Collected data entries:
○ ○ ○ ○
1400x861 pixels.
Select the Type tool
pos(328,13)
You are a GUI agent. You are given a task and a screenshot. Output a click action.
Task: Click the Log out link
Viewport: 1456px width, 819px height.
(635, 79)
○ ○ ○ ○
PROBLEM STATEMENT:
After finding the line that contains "Select the Type tool" in the records above, copy that line and each one after it exactly, through the final line.

WRITTEN SOLUTION:
Select the Type tool
pos(328,13)
You are a GUI agent. You are given a task and a screenshot. Output a click action.
Task: Click the Log out link
Viewport: 1456px width, 819px height.
(635, 79)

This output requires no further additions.